(Data entries)

________________________

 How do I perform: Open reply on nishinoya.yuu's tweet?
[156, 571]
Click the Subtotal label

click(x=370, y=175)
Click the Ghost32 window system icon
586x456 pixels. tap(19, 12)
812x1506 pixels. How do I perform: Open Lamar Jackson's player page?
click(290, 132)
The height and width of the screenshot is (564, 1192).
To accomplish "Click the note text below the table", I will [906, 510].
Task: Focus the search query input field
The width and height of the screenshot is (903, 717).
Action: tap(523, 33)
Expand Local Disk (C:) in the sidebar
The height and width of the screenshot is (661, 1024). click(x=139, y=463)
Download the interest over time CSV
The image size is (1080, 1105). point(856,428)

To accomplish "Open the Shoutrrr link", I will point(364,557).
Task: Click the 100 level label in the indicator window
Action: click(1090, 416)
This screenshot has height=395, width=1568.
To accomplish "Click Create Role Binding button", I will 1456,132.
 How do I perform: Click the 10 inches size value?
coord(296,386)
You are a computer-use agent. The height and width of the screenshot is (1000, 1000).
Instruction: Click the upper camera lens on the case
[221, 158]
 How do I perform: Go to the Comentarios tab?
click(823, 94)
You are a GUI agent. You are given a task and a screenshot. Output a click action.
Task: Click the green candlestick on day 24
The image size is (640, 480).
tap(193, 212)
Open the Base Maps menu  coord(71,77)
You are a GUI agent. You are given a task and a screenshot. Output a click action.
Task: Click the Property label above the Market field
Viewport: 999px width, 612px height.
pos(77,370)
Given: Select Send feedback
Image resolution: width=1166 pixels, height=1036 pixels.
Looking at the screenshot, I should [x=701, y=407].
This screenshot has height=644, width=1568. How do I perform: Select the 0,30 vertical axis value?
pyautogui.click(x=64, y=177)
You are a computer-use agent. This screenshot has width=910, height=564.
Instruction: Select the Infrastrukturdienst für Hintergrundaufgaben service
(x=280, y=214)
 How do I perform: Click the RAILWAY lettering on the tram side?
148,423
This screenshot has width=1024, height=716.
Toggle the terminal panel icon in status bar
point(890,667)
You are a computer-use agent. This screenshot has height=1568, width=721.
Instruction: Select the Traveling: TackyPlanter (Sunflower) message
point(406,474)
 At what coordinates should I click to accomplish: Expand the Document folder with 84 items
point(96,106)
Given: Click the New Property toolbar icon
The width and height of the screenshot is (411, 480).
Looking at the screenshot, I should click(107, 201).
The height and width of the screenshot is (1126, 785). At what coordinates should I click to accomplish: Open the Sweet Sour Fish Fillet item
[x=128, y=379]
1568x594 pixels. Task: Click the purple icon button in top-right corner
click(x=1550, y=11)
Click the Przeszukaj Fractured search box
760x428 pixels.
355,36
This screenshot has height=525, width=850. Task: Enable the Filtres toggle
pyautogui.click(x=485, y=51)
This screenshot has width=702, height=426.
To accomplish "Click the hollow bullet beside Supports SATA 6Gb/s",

________________________

# What is required
Retype nothing except the lines from the line holding "1568x594 pixels. Task: Click" through the last line of the entries, both included.

# Solution below
1568x594 pixels. Task: Click the purple icon button in top-right corner
click(x=1550, y=11)
Click the Przeszukaj Fractured search box
760x428 pixels.
355,36
This screenshot has height=525, width=850. Task: Enable the Filtres toggle
pyautogui.click(x=485, y=51)
This screenshot has width=702, height=426.
To accomplish "Click the hollow bullet beside Supports SATA 6Gb/s",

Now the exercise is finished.